■ Text shown:
Synthesizing physically plausible articulated human-object interactions (HOI) without 3D/4D supervision remains a fundamental challenge. While recent zero-shot approaches leverage video diffusion models to synthesize human-object interactions, they are largely confined to rigid-object manipulation and lack explicit 4D geometric reasoning. To bridge this gap, we formulate articulated HOI synthesis as a 4D reconstruction problem from monocular video priors: given only a video generated by a diffusion model, we reconstruct a full 4D articulated scene without any 3D supervision. This reconstruction-based approach treats the generated 2D video as supervision for an inverse rendering problem, recovering geometrically consistent and physically plausible 4D scenes that naturally respect contact, articulation, and temporal coherence. We introduce ArtHOI, the first zero-shot framework for articulated human-object interaction synthesis via 4D reconstruction from video priors. Our key designs are: 1) Flow-based part segmentation: leveraging optical flow as a geometric cue to disentangle dynamic from static regions in monocular video; 2) Decoupled reconstruction pipeline: joint optimization of human motion and object articulation is unstable under monocular ambiguity, so we first recover object articulation, then synthesize human motion conditioned on the reconstructed object states. ArtHOI bridges video-based generation and geometry-aware reconstruction, producing interactions that are both semantically aligned and physically grounded. Across diverse articulated scenes (e.g., opening fridges, cabinets, microwaves), ArtHOI significantly outperforms prior methods in contact accuracy, penetration reduction, and articulation fidelity, extending zero-shot interaction synthesis beyond rigid manipulation through reconstruction-informed synthesis.

Collected data entries:
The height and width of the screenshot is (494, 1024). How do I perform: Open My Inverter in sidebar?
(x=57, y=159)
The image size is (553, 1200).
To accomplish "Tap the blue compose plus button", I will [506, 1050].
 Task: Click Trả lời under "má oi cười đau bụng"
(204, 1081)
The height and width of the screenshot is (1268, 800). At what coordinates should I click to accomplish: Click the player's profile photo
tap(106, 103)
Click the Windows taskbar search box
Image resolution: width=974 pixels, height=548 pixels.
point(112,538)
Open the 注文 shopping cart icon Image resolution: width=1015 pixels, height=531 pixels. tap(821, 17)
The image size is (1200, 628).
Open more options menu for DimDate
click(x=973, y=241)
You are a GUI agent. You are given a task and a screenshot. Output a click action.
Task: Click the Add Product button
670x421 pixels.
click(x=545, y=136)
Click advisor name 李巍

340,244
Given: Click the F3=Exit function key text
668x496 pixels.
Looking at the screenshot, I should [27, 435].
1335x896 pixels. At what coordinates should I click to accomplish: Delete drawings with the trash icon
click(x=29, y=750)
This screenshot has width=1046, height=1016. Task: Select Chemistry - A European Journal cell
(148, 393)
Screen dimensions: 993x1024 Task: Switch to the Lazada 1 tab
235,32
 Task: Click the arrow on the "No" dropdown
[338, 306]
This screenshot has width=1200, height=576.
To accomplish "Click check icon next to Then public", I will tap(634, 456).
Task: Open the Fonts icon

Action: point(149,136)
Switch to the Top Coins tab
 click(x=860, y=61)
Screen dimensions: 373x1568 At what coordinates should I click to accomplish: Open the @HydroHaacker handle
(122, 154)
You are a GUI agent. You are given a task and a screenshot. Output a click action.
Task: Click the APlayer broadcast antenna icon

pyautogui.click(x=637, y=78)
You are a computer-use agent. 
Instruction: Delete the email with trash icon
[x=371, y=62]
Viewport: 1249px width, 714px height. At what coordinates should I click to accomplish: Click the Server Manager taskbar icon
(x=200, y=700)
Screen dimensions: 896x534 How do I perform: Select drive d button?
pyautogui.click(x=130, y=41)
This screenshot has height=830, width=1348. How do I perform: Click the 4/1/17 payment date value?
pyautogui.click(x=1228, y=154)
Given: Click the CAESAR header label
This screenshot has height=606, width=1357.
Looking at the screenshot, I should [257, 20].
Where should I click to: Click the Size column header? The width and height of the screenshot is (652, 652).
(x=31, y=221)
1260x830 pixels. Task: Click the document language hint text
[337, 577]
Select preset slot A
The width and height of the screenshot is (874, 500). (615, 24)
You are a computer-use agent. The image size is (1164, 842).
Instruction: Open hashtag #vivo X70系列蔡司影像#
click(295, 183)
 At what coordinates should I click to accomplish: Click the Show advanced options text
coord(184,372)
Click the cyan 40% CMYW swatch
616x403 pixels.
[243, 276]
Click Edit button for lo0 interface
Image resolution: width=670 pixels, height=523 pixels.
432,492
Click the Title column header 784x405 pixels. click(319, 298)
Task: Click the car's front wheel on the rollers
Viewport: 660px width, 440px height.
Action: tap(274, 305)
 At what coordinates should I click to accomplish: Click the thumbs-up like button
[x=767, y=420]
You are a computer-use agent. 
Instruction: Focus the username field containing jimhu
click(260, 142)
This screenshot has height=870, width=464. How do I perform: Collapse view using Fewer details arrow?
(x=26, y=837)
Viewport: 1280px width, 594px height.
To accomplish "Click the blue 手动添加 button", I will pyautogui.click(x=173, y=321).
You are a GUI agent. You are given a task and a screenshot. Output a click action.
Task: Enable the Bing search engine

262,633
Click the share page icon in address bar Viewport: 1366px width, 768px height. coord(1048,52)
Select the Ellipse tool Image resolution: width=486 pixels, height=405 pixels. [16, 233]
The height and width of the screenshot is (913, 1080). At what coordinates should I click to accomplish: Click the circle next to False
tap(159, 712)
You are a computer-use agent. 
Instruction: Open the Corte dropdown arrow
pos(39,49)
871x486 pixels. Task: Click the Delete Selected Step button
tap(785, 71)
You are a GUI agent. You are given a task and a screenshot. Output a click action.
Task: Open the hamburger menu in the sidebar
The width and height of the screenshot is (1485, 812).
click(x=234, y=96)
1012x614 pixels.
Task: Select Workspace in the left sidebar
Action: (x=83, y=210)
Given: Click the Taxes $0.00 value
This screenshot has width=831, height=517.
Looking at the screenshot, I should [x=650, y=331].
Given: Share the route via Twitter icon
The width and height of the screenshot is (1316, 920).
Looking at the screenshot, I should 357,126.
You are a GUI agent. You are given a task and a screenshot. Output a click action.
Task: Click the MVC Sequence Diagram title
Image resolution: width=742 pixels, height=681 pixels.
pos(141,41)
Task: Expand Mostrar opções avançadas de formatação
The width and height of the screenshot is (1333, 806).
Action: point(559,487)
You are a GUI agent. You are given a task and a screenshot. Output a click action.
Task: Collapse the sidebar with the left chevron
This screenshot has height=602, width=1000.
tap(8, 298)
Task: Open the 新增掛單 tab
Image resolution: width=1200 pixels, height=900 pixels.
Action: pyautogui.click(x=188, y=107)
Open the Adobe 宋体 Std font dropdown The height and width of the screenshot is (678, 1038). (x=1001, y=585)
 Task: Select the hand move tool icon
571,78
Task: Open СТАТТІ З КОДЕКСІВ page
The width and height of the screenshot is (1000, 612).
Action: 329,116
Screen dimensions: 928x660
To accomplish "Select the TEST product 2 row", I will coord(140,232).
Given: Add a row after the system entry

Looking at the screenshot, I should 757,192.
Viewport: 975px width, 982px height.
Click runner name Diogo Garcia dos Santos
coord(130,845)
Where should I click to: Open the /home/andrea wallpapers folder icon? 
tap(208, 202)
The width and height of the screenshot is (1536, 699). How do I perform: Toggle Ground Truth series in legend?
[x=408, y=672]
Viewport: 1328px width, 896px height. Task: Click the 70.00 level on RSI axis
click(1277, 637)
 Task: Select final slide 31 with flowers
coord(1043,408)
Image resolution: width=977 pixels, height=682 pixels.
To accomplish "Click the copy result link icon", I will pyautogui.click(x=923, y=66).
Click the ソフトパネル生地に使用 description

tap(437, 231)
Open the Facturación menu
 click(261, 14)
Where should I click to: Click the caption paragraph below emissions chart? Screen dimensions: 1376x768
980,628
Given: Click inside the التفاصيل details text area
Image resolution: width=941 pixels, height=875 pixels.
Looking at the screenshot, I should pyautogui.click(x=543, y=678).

■ List of tasks:
**1.** Answer these questions from the text about ArtHOI:
(a) What do recent zero-shot approaches leverage to synthesize human-object interactions?
(b) What does flow-based part segmentation use as a geometric cue?
(c) In the decoupled reconstruction pipeline, what is recovered first?
**2.** List every measure in which the text about ArtHOI says ArtHOI significantly outperforms prior methods.

■ Responses:
**1.**
(a) Video diffusion models.
(b) Optical flow.
(c) Object articulation.

**2.**
- Contact accuracy
- Penetration reduction
- Articulation fidelity